# [ACTIVITY A]
According to the tea notes, what is the size of the Yancha pot?
# [ACTIVITY B]
Print the part of the tea notes that begins at "I know a lot" and ends after "it very beautiful.".
# [ACTIVITY C]
Continue the tea notes from their last sentence.
━━━━━ SELECTED TEXT
This is a hand harvested tea as is evident by the wet leaves, which open quickly and fill the entire pot. Spent leaves are a beautiful dark green with mahogany edges and intact stems.
This is the only version of Guei Fei I’ve tried so I can’t compare. But this should definitely be listed among the really great Taiwan teas.
Sampled this sheng from Hou De, very nice large leaves…from what I’ve read, the larger fatter leaves and juicier thick stems suggest an antique plantation which has been partially recaptured by nature. Initial aroma of dried leaves are somewhat fruity and musty. After a quick rinse, the leaves smelled almost like smoked fish, I was a bit worried by this. But the smokiness dissipated with the first infusion—sweet hay, peach, hazelnut skin. Very smooth and getting good and relaxed off of this one. The second infusion was more of the same. Leaves starting to unfurl more and more. Lots of thick stems and twigs. Very few broken bits. Aroma from the steeped leaves is somewhat horsey and gamey. But tea liquor is beautifully complex and haunting, very smooth and silky. I brewed it 8 or 9 times gong fu style over the course of two days. Could have pushed it 5 more times, probably.
I know a lot of you enjoy various kinds of bamboo tea. I just stumbled across this video on the Hou De blog site and thought you would enjoy seeing the tea-making process.
I found it very beautiful.
I’m amazed at how tightly the tea is packed and how gentle the roast is.
I guess I expected the bamboo to burn.
Some of the best Yanchas I’ve had have been from Hou De and this Shui Xian is excellent. It is grown in an area of Wuyi where the soil composition consists solely of weathered rock, which I’m guessing is what gives it its characteristic strong, malty, minerally flavor. That and some heavy roasting.
I played with it a bit, searching for its tea soul.
My Yancha pot is biggish — 160 or 170 ml — and I filled it three quarters full of leaves. First infusion at 190-ish degrees, pour quickly after 15 seconds. First taste was leather and chocolate, almost dank but in a pleasant way; from the taste I would have guessed I was drinking an aged oolong. But the mouthfeel was a bit thin and the taste lacked complexity. I was slightly disappointed with the first cup.
━━━━━━━━━━
━━━━━ SUPPLIED ENTRIES
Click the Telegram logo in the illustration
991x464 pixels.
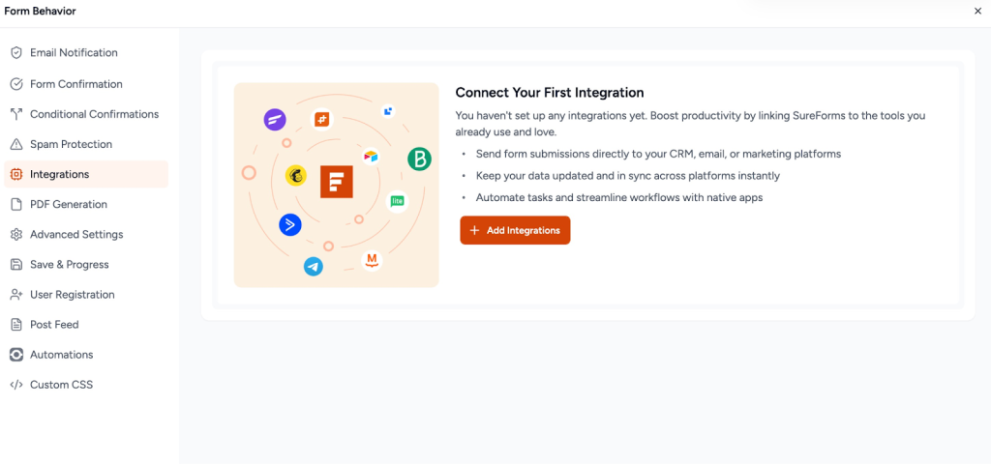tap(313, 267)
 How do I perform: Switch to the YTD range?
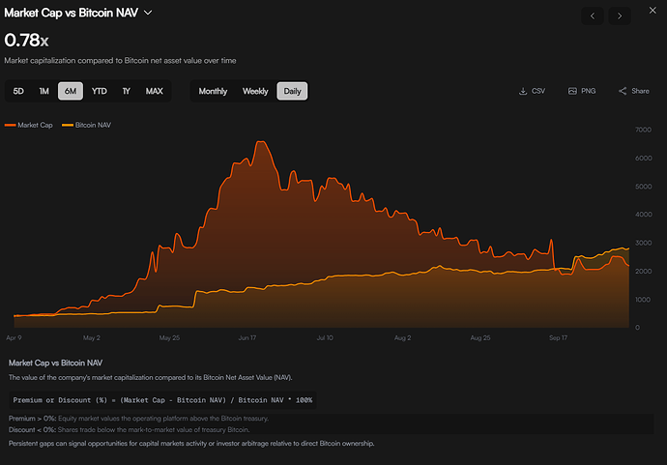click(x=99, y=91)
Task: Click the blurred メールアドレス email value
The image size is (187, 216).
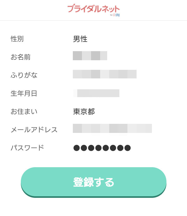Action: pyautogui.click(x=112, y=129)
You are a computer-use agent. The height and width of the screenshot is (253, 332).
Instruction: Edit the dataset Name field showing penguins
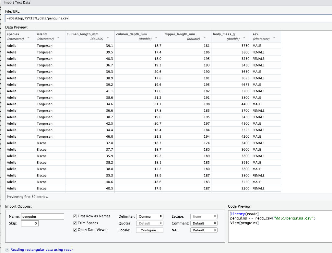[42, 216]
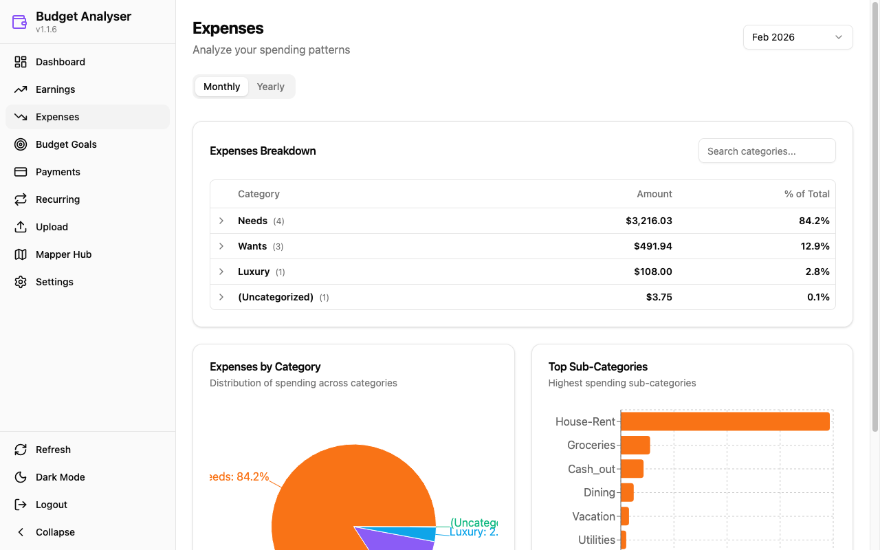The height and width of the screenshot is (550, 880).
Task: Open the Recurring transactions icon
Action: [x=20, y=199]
━━━━━━━━━━
━━━━━ SUPPLIED ENTRIES
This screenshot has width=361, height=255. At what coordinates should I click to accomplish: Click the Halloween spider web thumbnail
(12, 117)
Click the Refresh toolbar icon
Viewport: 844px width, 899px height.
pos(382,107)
━━━━━━━━━━
# [TASK OUTPUT A]
160 or 170 ml

# [TASK OUTPUT B]
I know a lot of you enjoy various kinds of bamboo tea. I just stumbled across this video on the Hou De blog site and thought you would enjoy seeing the tea-making process.
I found it very beautiful.

# [TASK OUTPUT C]
Second infusion I decided to use almost boiling water. Wow. The heat brought the smokey charcoal taste right up front. Strong but pleasant. Lots of pepper and spice and a great roundness in the feel — a kind of mineral feel. Heavily oxidized as well as heavy roasted, I think, and I would bet this tea is from old bushes. Beautiful dark red color. Both color and taste were puerh like. I think it’s correct to call this tea as Yan Gu, “rock bones,” which describes such depth of flavor.
Third and fourth infusions, back to 190 degrees but I let it steep a bit longer — maybe a minute but not much more. Exquisite. Much more balance between the spice and charcoal. Cloves and nuts appear. Some fruit peeking through, dark berries; definitely charcoal and nuts and berries, maybe vanilla, too; more complexity. Very full feel, round and thick and a nice lingering dryness.
The soul doth rise.
I don’t know about you guys, but up until recently I’ve sought for the “correct” way of brewing yancha. Lately, however, I’ve gained the confidence to challenge convention. It’s kind of thrilling to taste what almost boiling water can do, for example. Or using more leaves than normal. Or shorter and longer steeps.
Also, I think staging teas is important. For example, I was drinking Taiwan dong ding the entire day before I tried this Wuyi Shui Xian tonight. The lighter tea with vegetal tastes set parameters which made the dark, spicy Shui Xian all the more vivid and challenging. In the morning maybe I’ll look for a more fruity tea.
I’m thinking that a tea’s soul is more differential than we’ve been told.